▶ **Your goal**:
Count the lines in the material below that contain the string "with", treating uppercase and lowercase as different. Give only the number.
>> BEGIN
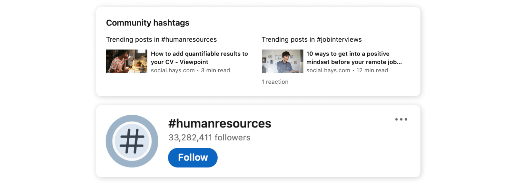Click social.hays.com under the CV article
This screenshot has height=184, width=516.
coord(173,70)
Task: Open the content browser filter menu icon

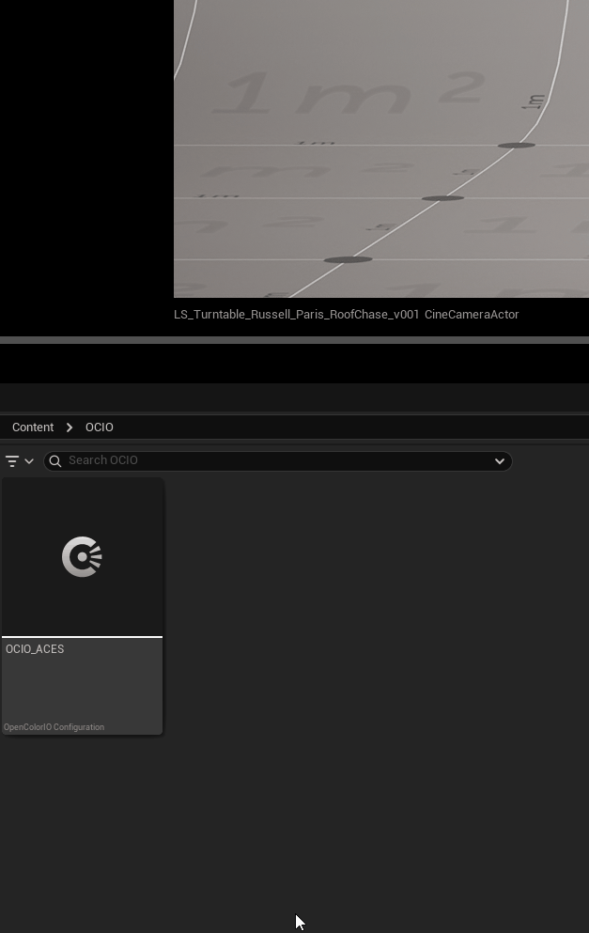Action: [x=12, y=461]
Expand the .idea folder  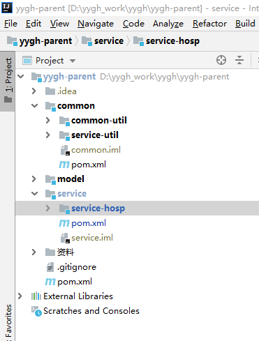coord(34,91)
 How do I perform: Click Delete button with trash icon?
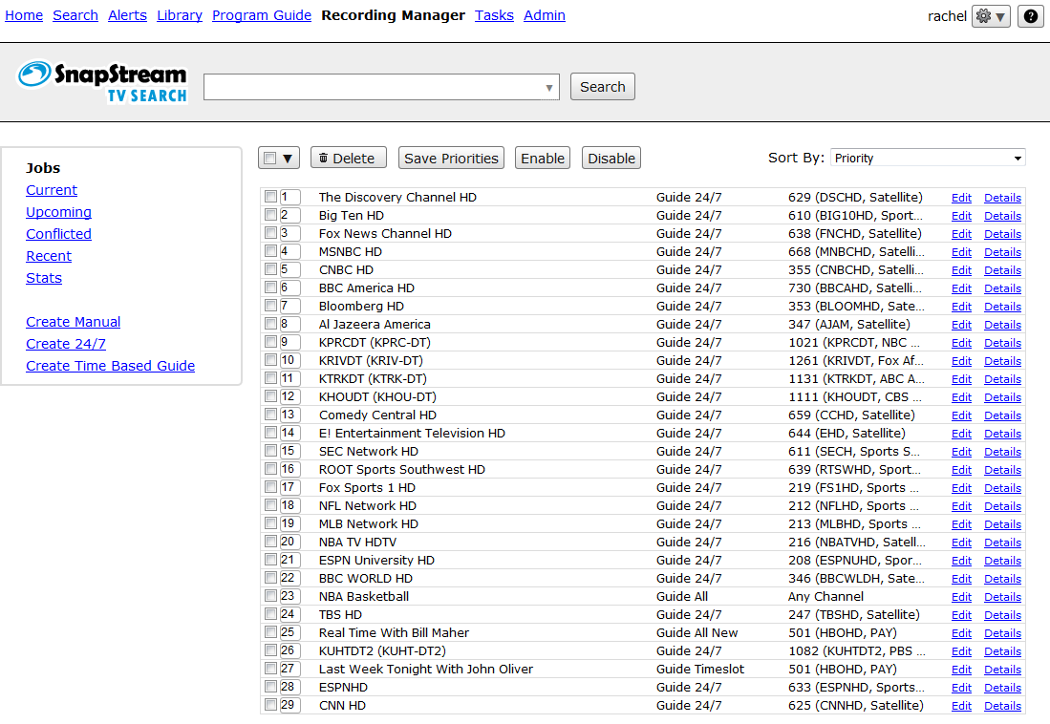[349, 159]
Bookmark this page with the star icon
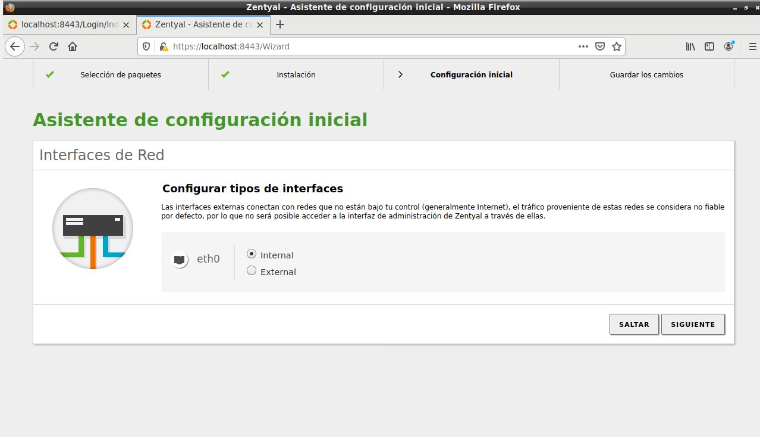Screen dimensions: 760x437 617,46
>> END
▶ **Worked answer**:
2